> [Source text]
◇ ◇ ◇

Experimenting On The Health Of The Poor: Inside Stewart v. Azar

By Sara Rosenbaum
Health Affairs Blog, February 5, 2018

As the complaint in Stewart v. Hargan (now Stewart v. Azar), filed on January 24 in federal district court in Washington D.C. makes abundantly clear, both the work experiment solicitation and the approval of Kentucky’s 1115 waiver in its wake are remarkable for the clarity of their intent to use punishment—in the form of denial or loss of health insurance coverage—to promote work. It doesn’t take a wealth of empirical research to conclude that people who are healthy probably are more likely to hold jobs and work more. Furthermore, there is actual empirical research that suggests that the very act of providing access to health care under the ACA expansion has had a positive effect on health and work. There simply is no evidence to support any reasonable hypothesis that health can be promoted by threatening the future and stability of health care for people whose health is worse to begin with and who—owing to the concentrated nature of poverty in the U.S.—tend to live in communities with higher unemployment and reduced job prospects.

Every dimension of the Kentucky demonstration is in play, with no hypothesis other than the assumption that people are healthier when they work. The evidence regarding how Medicaid actually promotes work is not even acknowledged.

This design combines work requirements with new program features that, according to the state, reflect the far less forgiving world of commercial health insurance. In this version of Medicaid, its core objective becomes the inverse of its statutory aim: to limit access as much as possible so that people will stop relying on it.

◇ ◇ ◇

(Collected data)
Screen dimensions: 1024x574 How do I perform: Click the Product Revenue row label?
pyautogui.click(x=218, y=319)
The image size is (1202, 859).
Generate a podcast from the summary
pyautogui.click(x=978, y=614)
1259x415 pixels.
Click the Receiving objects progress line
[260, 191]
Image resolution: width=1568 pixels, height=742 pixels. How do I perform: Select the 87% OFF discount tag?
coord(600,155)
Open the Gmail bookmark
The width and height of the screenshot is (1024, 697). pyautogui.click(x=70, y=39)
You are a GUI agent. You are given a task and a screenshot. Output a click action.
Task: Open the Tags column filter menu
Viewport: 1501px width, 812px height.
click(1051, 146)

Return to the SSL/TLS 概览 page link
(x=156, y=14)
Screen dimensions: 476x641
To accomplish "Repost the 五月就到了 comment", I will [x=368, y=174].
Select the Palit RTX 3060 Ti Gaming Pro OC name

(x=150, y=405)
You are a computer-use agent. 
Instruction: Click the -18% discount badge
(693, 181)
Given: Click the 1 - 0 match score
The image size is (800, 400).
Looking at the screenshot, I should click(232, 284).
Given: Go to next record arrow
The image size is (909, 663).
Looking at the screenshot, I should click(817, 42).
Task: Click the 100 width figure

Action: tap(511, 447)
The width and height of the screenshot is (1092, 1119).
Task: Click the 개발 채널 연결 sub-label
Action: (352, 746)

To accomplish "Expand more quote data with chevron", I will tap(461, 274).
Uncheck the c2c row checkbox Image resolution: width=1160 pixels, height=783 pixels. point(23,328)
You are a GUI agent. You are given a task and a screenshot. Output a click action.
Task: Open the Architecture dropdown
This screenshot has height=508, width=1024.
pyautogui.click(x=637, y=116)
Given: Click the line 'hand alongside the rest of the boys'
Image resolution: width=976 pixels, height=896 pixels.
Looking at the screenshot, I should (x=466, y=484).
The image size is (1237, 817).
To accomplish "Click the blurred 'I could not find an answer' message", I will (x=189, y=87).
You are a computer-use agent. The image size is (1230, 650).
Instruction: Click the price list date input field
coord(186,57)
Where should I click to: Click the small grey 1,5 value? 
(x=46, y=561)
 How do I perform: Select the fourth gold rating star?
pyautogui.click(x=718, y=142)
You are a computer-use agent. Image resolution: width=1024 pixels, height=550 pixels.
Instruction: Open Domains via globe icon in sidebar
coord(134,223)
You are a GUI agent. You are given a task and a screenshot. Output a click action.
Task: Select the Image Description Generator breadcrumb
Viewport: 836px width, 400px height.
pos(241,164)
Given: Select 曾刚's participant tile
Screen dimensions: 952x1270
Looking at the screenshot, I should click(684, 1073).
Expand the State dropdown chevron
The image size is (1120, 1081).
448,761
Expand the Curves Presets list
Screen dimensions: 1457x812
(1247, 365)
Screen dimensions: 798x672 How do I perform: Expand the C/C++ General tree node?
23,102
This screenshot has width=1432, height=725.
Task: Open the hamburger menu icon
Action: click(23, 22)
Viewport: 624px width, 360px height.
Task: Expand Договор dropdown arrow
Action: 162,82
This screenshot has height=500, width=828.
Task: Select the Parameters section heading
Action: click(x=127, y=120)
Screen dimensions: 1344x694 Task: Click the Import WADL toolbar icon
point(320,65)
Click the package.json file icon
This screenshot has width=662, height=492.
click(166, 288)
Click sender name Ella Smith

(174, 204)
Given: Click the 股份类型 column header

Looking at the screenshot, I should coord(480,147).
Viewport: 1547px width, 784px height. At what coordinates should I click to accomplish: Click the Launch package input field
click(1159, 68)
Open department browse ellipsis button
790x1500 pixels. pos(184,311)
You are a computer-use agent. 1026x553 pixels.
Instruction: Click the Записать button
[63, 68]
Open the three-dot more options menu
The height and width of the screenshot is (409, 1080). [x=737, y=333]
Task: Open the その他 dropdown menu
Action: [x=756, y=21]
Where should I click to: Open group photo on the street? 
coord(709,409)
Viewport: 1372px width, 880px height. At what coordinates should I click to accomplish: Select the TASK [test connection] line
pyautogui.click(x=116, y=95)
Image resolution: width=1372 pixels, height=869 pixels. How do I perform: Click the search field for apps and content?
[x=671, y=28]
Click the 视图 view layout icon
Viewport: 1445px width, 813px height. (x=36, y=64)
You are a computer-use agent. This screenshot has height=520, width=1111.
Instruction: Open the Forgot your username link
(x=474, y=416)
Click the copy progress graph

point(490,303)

◇ ◇ ◇

> [Questions]
1. According to the Stewart v. Azar article, in what court was the complaint filed?
2. Decide whether each statement agrees with the Stewart v. Azar article, answering yes or no and quoting the words that decide it.
(a) The complaint was filed on January 24.
(b) The evidence on how Medicaid actually promotes work is discussed in detail in the Kentucky demonstration.
(c) According to the state, the new program features reflect the world of commercial health insurance.
3. Reproduce the stretch of the Stewart v. Azar article from "Every dimension of" through "not even acknowledged.".

> [Written responses]
1. Federal district court in Washington D.C.

2.
(a) Yes: "filed on January 24 in federal district court in Washington D.C."
(b) No: "The evidence regarding how Medicaid actually promotes work is not even acknowledged."
(c) Yes: "according to the state, reflect the far less forgiving world of commercial health insurance."

3.
Every dimension of the Kentucky demonstration is in play, with no hypothesis other than the assumption that people are healthier when they work. The evidence regarding how Medicaid actually promotes work is not even acknowledged.